TASK PROMPT:
Starting with the line that contains "You are a computer-use" and continuing through the end of the entries, render those lines as a JSON list of strings, one string per line and no strings for blank lines. Omit the pictures from the answer.

DATA LISTING:
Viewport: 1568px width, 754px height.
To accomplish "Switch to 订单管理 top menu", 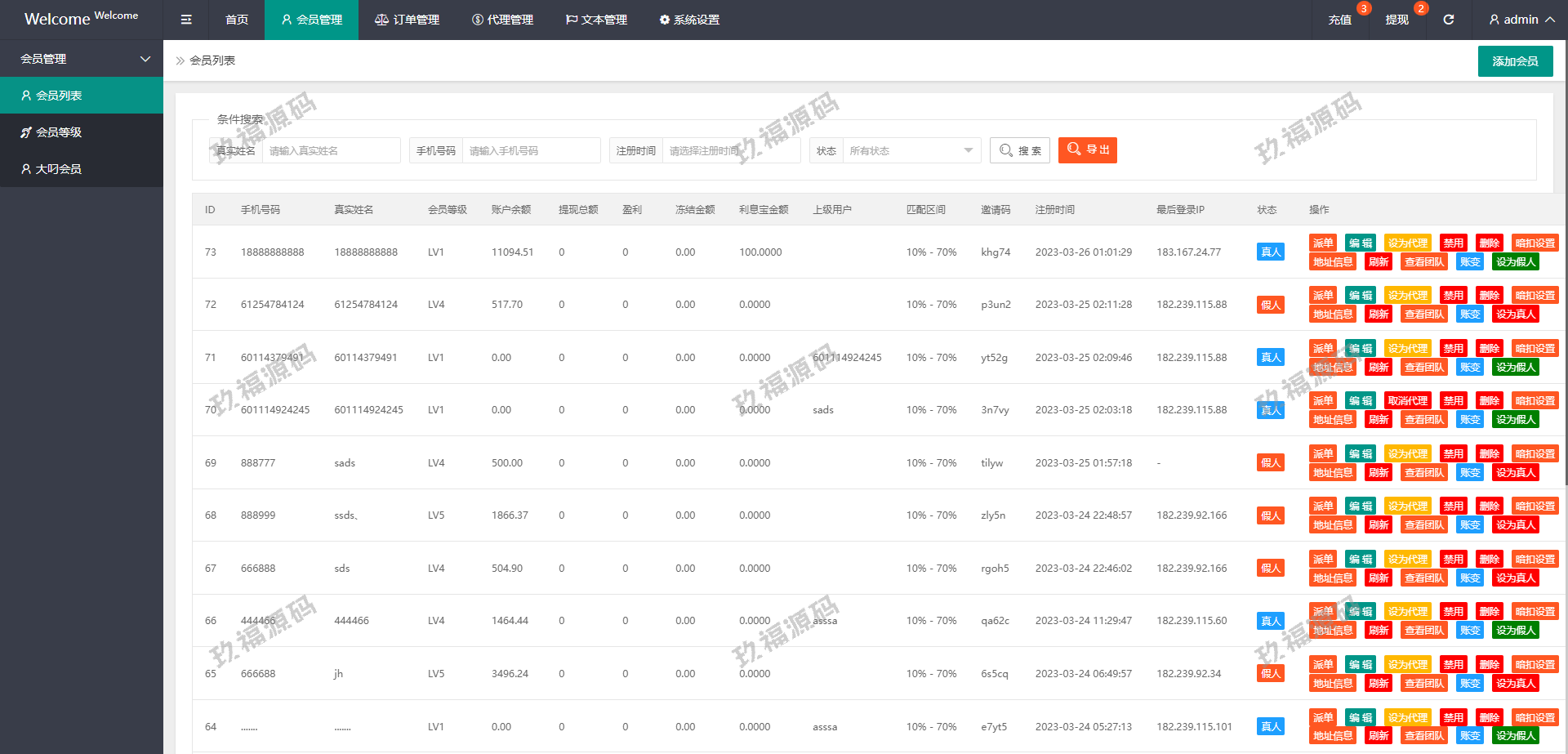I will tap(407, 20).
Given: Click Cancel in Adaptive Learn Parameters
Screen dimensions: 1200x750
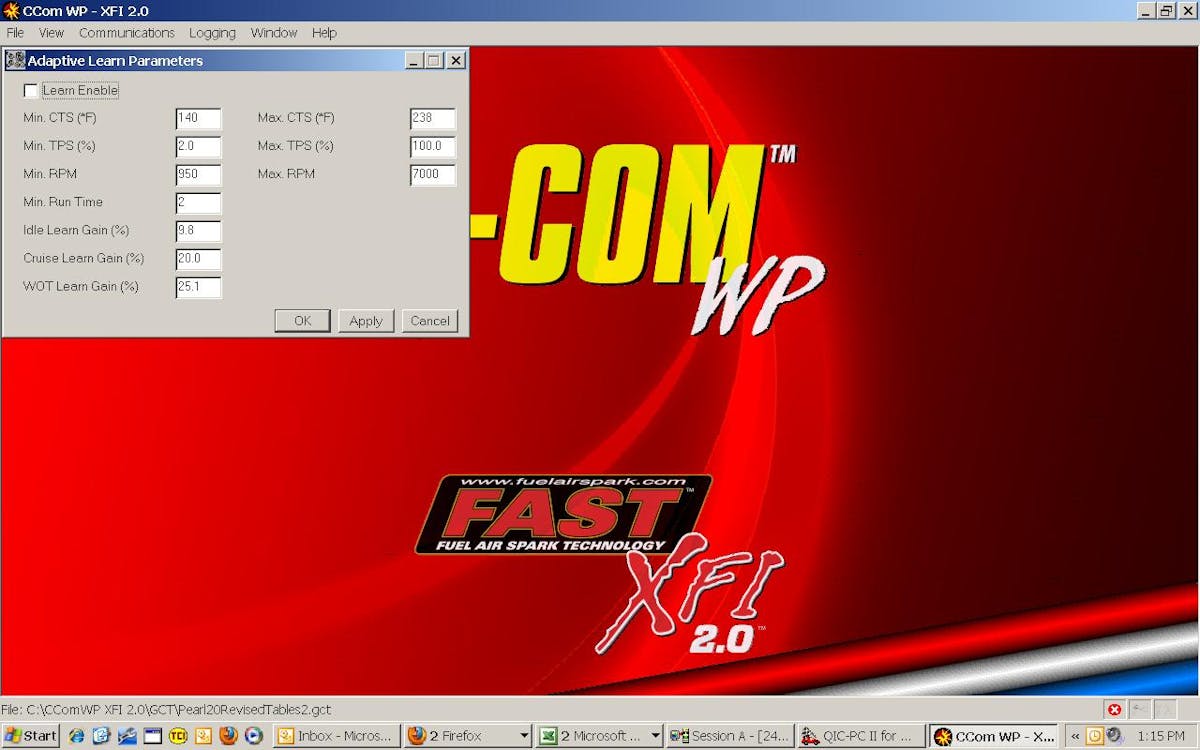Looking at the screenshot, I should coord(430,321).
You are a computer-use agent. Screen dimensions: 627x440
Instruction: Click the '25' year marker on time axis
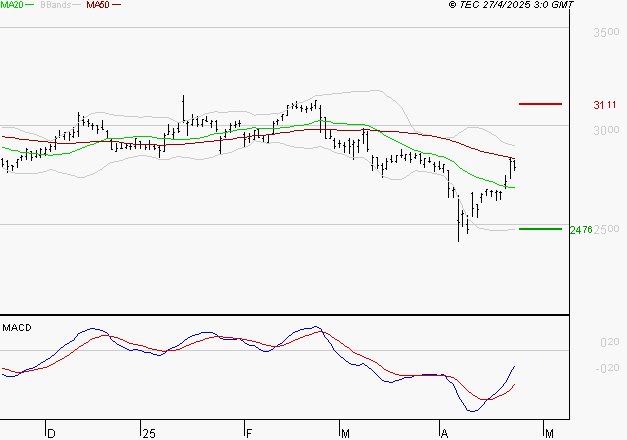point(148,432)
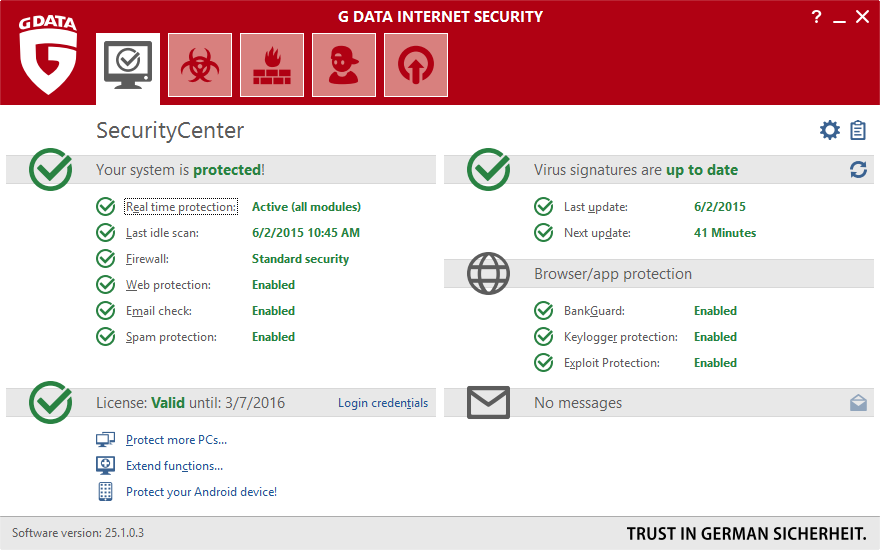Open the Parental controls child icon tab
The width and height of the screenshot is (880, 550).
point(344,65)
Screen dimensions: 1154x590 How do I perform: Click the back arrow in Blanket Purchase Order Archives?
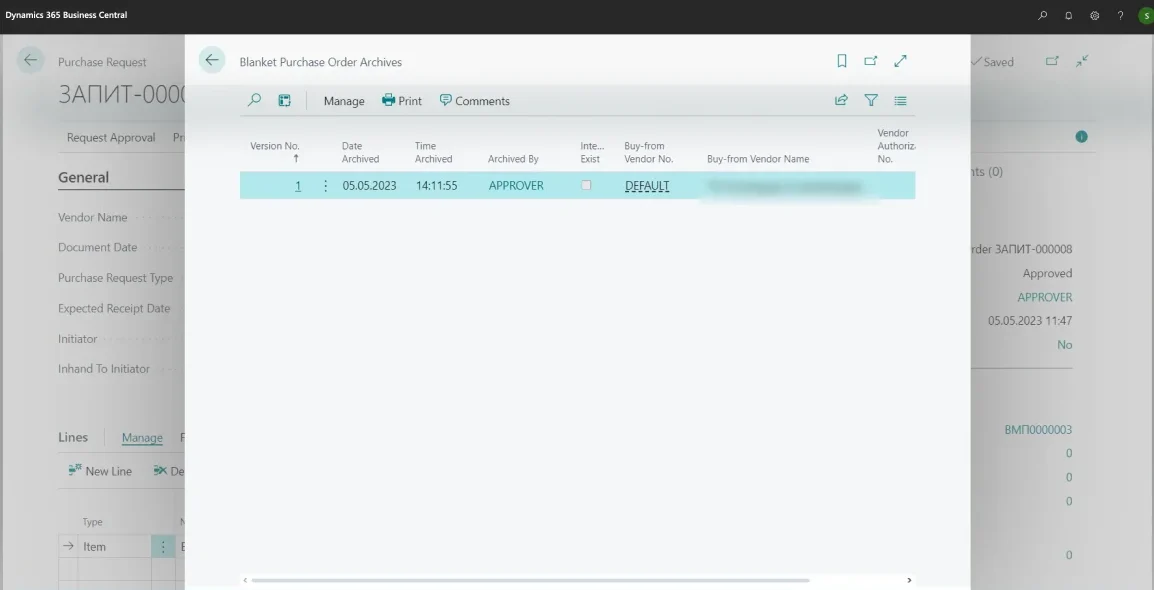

THE REPLY:
[
  "You are a computer-use agent. Screen dimensions: 627x440",
  "Instruction: Click the '25' year marker on time axis",
  "point(148,432)",
  "Open the Parental controls child icon tab",
  "The width and height of the screenshot is (880, 550).",
  "point(344,65)",
  "Screen dimensions: 1154x590 How do I perform: Click the back arrow in Blanket Purchase Order Archives?"
]